RadNet, Inc. (NASDAQ:RDNT) stock is trading lower on Tuesday. Hunterbrook Capital released a short report on Tuesday on the company, stating that the smaller companies are slapping "AI" on their pitch decks and watching their valuations soar.
RadNet is a provider of freestanding, fixed-site diagnostic imaging services in the United States. It runs a network of 407 owned and/or operated outpatient imaging centers.
Benzinga has reached out to RadNet for comments, and is yet to hear from the company.
Short Seller Claims
For years, RadNet operated a straightforward business: a network of outpatient imaging centers providing mammograms, CT scans, X-rays, and other diagnostic services.
The stock traded below $15 until 2020, when management rebranded the company as a leader in AI-driven imaging, particularly in mammography, ultrasound, and X-ray.
Investors embraced the shift, the short report highlighted. Shares climbed as high as $86, pushing RadNet's market capitalization above $6 billion, roughly three times last year's revenue.
The valuation appears aggressive given that the core business remains a low-margin.
"The company's stock has soared in value since its AI rebrand, trading at a much higher multiple than historic norms and competitors," the report added.
The report also alleged that RadNet's AI offering is, financially speaking, a rounding error.

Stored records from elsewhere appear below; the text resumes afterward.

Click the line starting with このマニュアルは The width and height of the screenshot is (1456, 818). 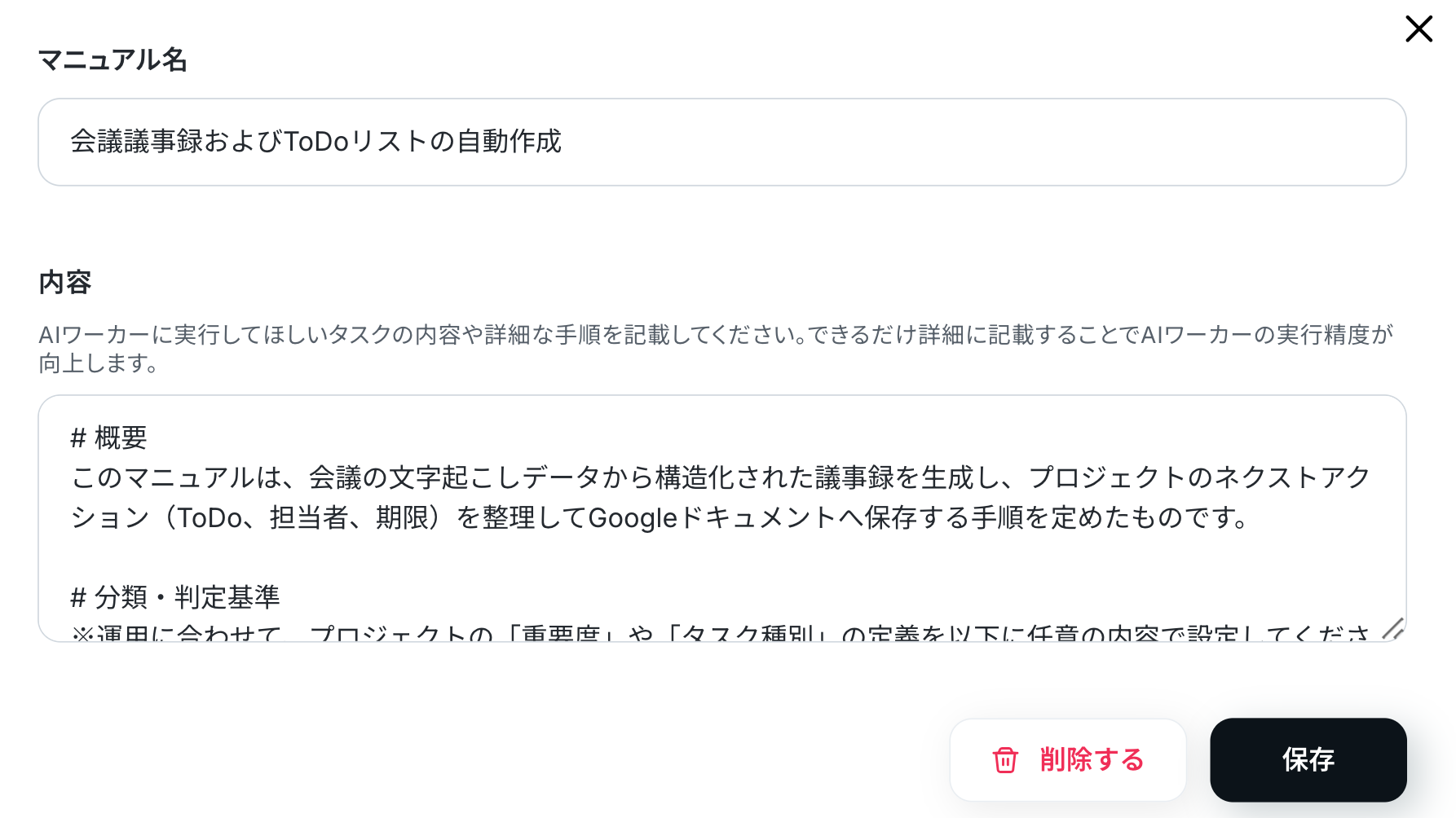point(721,477)
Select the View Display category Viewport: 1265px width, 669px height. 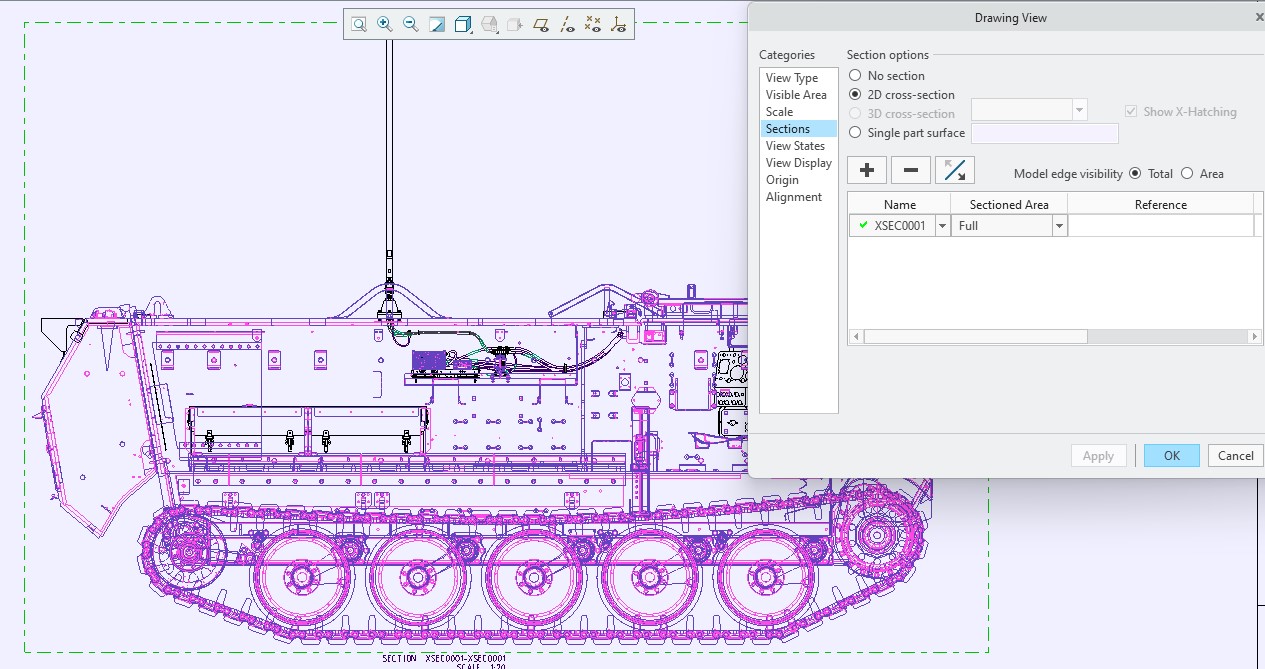798,163
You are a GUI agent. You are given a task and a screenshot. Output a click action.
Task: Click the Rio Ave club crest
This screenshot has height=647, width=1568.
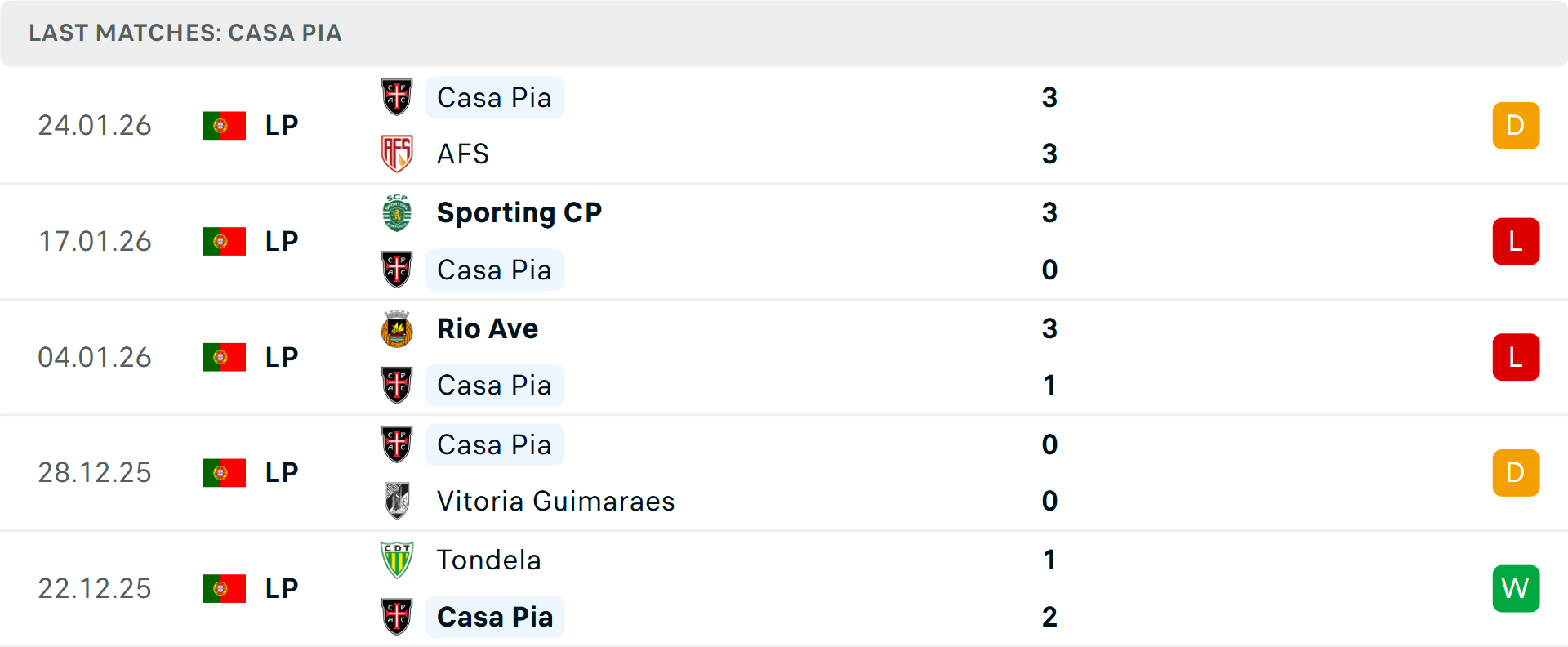[397, 328]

Even in the company's published numbers, less than 5% of its revenue comes from Digital Health.
The report claims that most of that growth appears to come from internal sales to RadNet's own imaging centers rather than from third-party adoption.

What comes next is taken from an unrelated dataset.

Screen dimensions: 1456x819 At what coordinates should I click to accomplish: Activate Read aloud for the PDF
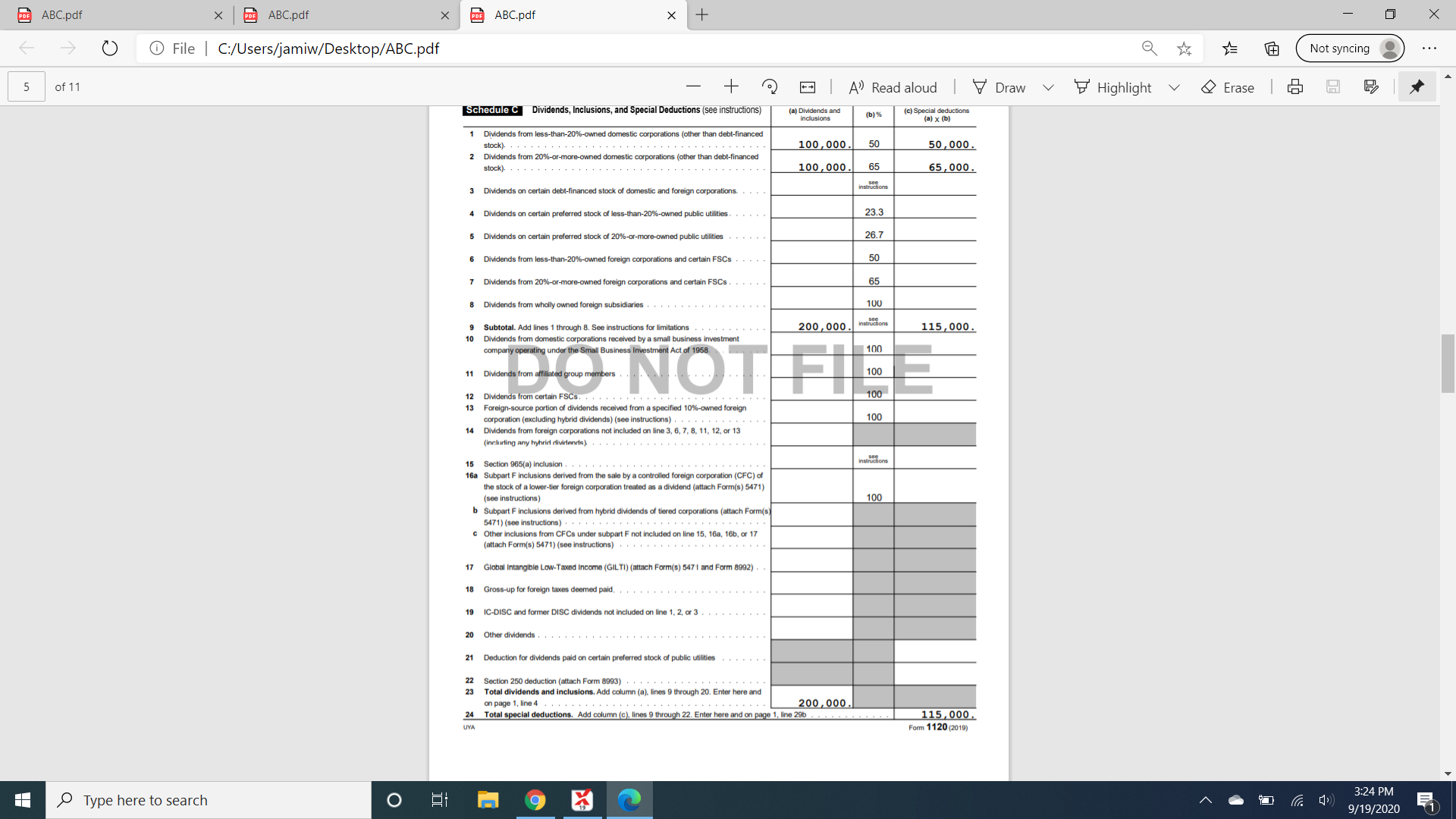click(893, 86)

Stripped of its technology narrative, RadNet operates like a conventional imaging provider, and several core financial metrics warrant scrutiny. One key example is same-center sales growth.
Sell-side analysts frequently cite same-center sales at RadNet's imaging centers as a bullish indicator.

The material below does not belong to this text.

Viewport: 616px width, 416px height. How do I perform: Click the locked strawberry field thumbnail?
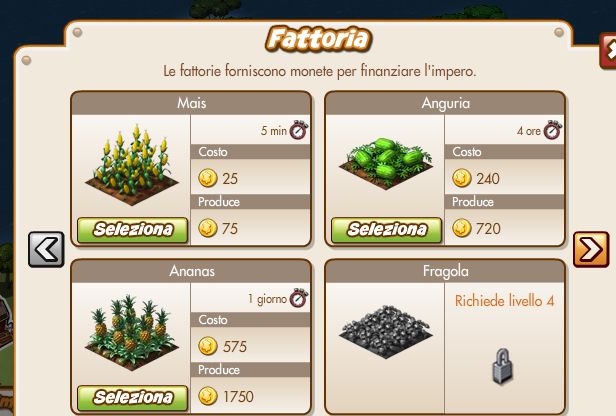pos(386,331)
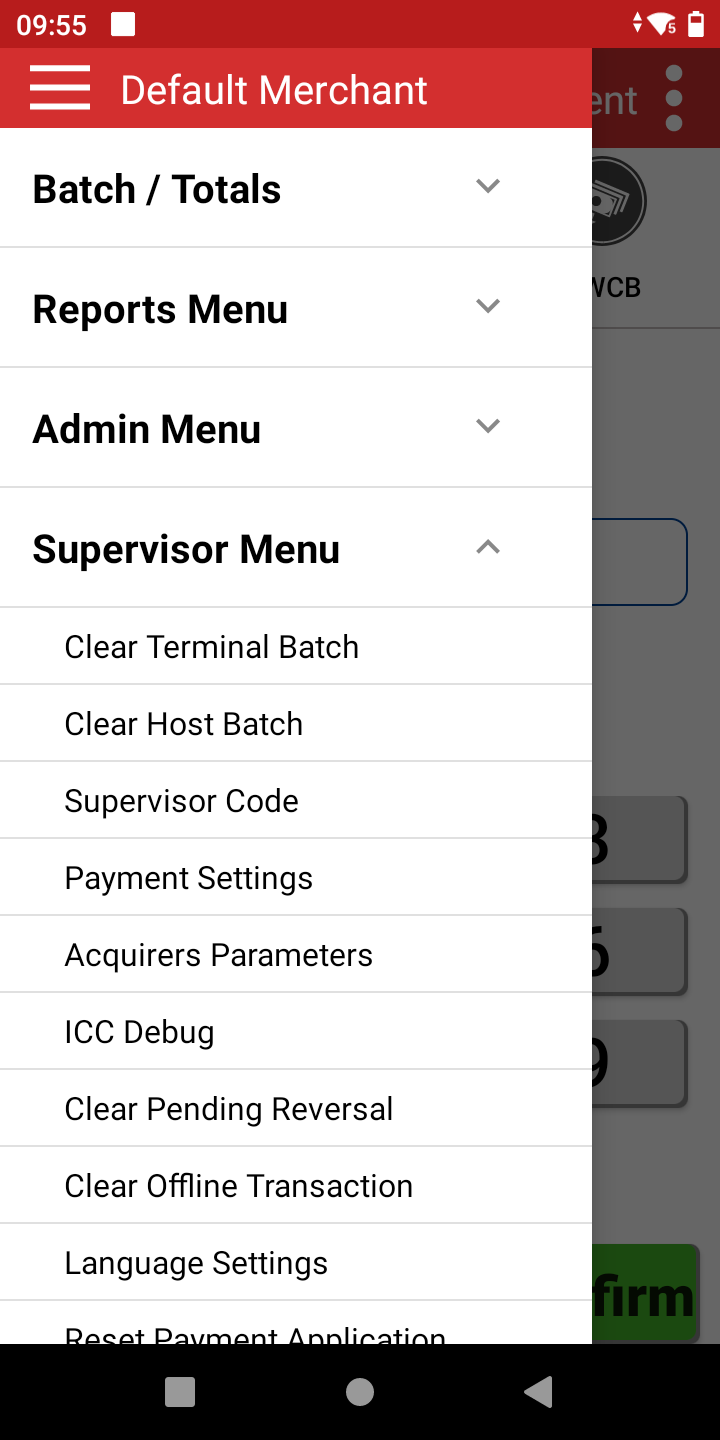Open the navigation hamburger menu
720x1440 pixels.
(59, 88)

However, this metric depends on a stable and transparent definition of the company's operating footprint. Evidence suggests that the footprint has not been consistent over time.
Volume Is Not Expanding
According to an analysis by Hunterbrook, conducted with independent financial analysts, RadNet has effectively combined nearby locations into single reporting units.
By closing centers within 15 minutes of remaining sites, the report alleged that RadNet appears to have shifted patients rather than expanded volume. Excluding this effect, organic growth is estimated at 2.5%–3%, versus the reported 6%–10%.
Recent Earnings
RadNet reported third-quarter adjusted earnings of 20 cents per share, missing the consensus of 22 cents. Sales reached $522.87 million, beating the consensus of $494.41 million.
The company raised its fiscal 2025 sales guidance from $1.93 billion-$1.99 billion to $1.985 billion-$2.025 billion compared to the consensus of $1.973 billion.
RDNT Price Action: RadNet shares were down 7.40% at $67.21 at the time of publication on Tuesday, according to Benzinga Pro data.